Reconquête collective de la vie rurale. Brutalement assujettie au marché capitaliste international, entièrement polarisée par la recherche d’une rentabilité marchande sans cesse remise en cause par la concurrence, l’activité agricole ne remplit plus sa fonction séculaire d’aménagement de l’espace rural et d’entretien du patrimoine biologique. Placés sous la tutelle du profit financier, les extraordinaires progrès qui permettent à l’humanité de produire désormais davantage d’aliments qu’il ne lui en faut pour se nourrir, non seulement sont incapables de supprimer la faim dans le monde, mais se réalisent au prix du sabordage de la vie rurale des pays développés. Les villages meurent. Les jachères s’étendent à côté de champs gorgés d’engrais dévastateurs. La riche et merveilleuse diversité du cheptel, si intégrée au paysage français, s’évanouit sous la pression des races les plus productives (affreuses et omniprésentes usines à lait que sont les holstein !) elles-mêmes touchées par la surproduction et les primes à l’abattage. Sur ce recul de civilisation se développe dans l’élevage un productivisme industriel qui se traduit par une instrumentalisation et un mépris de la vie animale, une violence qui, au delà de toute sensiblerie, finit par poser un réel problème éthique à la société des hommes.

Ne peut-on imaginer que la nation française, plutôt que d’entretenir un système de subventions agricoles humiliant pour les récipiendaires et ruineux pour la collectivité, s’offre le renouveau de la vie rurale en finançant directement un certain nombre de tâches agricoles capitalistiquement non rentables et pourtant d’intérêt public ? Est-il absurde d’imaginer par exemple qu’au lieu de financer la mise en jachères, on paye le travail d’hommes et de femmes qui assureraient sur des prairies entretenues la conservation des innombrables races de bovins, ovins, caprins, équidés élaborées au cours des siècles par le savoir-faire paysan (et au bout du compte, ces animaux produisent également de la viande ou du lait) ? En rendant à ce grand pays urbain sa profondeur rurale, en réconciliant par la même occasion la ville et la campagne, la collectivité ne s’offrirait-elle pas un correctif aux malaises de l’identité plus fécond que la misérable propagande raciste ou les rodomontades du chauvinisme. Car la campagne est aussi un bon médicament pour les enfants des villes.
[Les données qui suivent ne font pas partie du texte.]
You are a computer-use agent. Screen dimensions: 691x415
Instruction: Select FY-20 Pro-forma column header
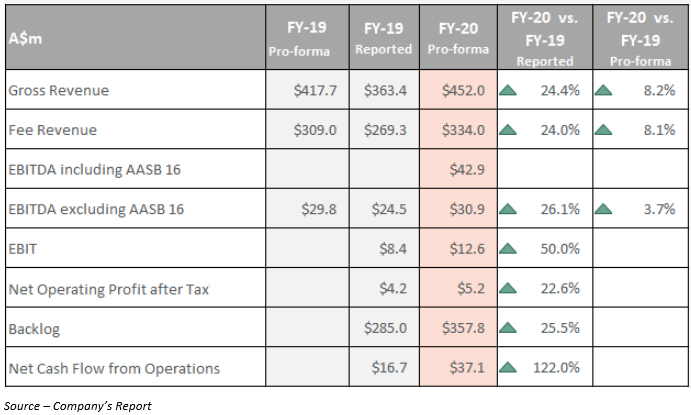pyautogui.click(x=457, y=36)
Sida. Des hommes et des femmes, souvent jeunes, souvent frappés à travers la plus bouleversante des joies humaines, quittent la vie par milliers, atteints d’une maigreur terrifiante qui les fait ressembler aux victimes des grands malheurs emblématiques : la faim, la déportation, la misère des guerres sans fin, la peste. Jusqu’au dernier souffle, ils ont attendu de la science humaine qu’elle les sauve comme elle sait le faire pour tant d’autres maladies. Toujours rien. Et de puissants groupes pharmaceutiques dépensent des centaines de millions en procès pour savoir qui bénéficiera le plus des profits escomptés sur les tests, les médicaments ou les vaccins. Pendant ce temps, en Afrique, la quasi totalité des malades sont privés des quelques médicaments offrant une rémission. Et de nombreux laboratoires privés orientent délibérément la recherche en direction de thérapies exclusivement adaptées aux populations solvables.

Le sida est, comme on le sait, une maladie transmissible. De quelque façon qu’on tourne le problème, il n’y a pas de victoire possible sur le virus sans que soit organisée une gratuité mondiale de la prévention et des soins, sans que la gestion de cette bataille soit arrachée aux lois du profit capitaliste. Il est effarant, c’est une gifle à toute la civilisation humaine, qu’une telle évidence soit encore si peu suivie d’effet.